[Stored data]

=== Section Start ===

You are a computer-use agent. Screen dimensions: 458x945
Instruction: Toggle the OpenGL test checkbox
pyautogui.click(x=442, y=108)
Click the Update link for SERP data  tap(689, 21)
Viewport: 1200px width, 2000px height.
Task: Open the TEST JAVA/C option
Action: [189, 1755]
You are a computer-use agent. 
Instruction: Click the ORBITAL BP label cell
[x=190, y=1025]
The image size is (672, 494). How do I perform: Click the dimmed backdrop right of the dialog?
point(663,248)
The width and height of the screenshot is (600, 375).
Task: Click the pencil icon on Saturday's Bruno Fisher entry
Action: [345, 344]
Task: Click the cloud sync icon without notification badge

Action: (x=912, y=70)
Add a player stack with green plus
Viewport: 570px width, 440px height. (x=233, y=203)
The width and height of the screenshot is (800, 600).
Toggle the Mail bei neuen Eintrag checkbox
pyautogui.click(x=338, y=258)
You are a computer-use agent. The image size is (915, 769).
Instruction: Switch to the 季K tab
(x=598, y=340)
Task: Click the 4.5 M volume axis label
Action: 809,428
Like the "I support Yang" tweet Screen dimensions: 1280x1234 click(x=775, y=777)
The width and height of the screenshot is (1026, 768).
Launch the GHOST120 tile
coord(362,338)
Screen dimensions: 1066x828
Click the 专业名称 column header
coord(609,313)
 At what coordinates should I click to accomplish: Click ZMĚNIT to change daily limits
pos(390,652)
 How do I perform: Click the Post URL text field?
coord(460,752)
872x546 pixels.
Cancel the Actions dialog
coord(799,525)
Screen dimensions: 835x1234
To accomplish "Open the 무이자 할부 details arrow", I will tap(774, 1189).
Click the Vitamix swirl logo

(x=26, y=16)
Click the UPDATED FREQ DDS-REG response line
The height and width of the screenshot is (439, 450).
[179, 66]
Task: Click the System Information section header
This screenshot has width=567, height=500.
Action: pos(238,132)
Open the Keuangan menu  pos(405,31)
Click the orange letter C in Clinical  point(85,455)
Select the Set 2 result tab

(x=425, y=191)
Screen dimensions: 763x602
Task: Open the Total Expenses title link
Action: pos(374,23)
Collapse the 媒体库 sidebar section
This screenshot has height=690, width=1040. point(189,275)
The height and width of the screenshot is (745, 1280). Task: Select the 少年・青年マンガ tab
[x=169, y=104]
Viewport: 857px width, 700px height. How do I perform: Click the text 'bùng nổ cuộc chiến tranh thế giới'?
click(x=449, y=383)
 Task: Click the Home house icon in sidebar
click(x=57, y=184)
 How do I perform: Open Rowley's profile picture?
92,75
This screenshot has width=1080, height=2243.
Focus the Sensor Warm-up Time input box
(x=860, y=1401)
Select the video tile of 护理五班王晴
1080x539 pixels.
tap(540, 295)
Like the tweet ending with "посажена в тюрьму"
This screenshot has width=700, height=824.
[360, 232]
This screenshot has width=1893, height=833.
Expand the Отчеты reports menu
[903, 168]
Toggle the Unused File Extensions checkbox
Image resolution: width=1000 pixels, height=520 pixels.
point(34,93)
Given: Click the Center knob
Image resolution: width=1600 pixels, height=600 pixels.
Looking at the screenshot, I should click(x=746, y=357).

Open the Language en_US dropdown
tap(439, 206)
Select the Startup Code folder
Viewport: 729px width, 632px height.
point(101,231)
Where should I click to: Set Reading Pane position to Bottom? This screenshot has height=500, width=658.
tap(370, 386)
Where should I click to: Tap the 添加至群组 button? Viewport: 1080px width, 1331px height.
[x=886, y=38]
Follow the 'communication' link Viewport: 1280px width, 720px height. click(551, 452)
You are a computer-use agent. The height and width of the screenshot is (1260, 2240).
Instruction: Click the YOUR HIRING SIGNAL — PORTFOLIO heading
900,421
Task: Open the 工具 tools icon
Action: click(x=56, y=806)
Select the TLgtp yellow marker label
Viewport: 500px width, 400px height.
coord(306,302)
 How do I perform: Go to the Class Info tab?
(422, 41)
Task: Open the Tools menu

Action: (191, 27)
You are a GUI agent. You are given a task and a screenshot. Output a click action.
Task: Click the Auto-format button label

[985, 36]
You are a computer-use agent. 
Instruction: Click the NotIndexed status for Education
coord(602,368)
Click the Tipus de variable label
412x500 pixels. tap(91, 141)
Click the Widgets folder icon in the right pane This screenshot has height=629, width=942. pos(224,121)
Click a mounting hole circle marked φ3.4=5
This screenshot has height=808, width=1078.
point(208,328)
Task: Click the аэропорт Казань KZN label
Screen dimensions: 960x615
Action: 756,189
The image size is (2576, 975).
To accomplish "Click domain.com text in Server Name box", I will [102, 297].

=== Section End ===

→ **TASK**:
Using the data above, repeat exactly the lines that begin at the line with "Launch the GHOST120 tile" and end at the line with "This screenshot has width=1080, height=2243.", both ends included.

→ **FINISHED EXERCISE**:
Launch the GHOST120 tile
coord(362,338)
Screen dimensions: 1066x828
Click the 专业名称 column header
coord(609,313)
 At what coordinates should I click to accomplish: Click ZMĚNIT to change daily limits
pos(390,652)
 How do I perform: Click the Post URL text field?
coord(460,752)
872x546 pixels.
Cancel the Actions dialog
coord(799,525)
Screen dimensions: 835x1234
To accomplish "Open the 무이자 할부 details arrow", I will tap(774, 1189).
Click the Vitamix swirl logo

(x=26, y=16)
Click the UPDATED FREQ DDS-REG response line
The height and width of the screenshot is (439, 450).
[179, 66]
Task: Click the System Information section header
This screenshot has width=567, height=500.
Action: pos(238,132)
Open the Keuangan menu  pos(405,31)
Click the orange letter C in Clinical  point(85,455)
Select the Set 2 result tab

(x=425, y=191)
Screen dimensions: 763x602
Task: Open the Total Expenses title link
Action: pos(374,23)
Collapse the 媒体库 sidebar section
This screenshot has height=690, width=1040. point(189,275)
The height and width of the screenshot is (745, 1280). Task: Select the 少年・青年マンガ tab
[x=169, y=104]
Viewport: 857px width, 700px height. How do I perform: Click the text 'bùng nổ cuộc chiến tranh thế giới'?
click(x=449, y=383)
 Task: Click the Home house icon in sidebar
click(x=57, y=184)
 How do I perform: Open Rowley's profile picture?
92,75
This screenshot has width=1080, height=2243.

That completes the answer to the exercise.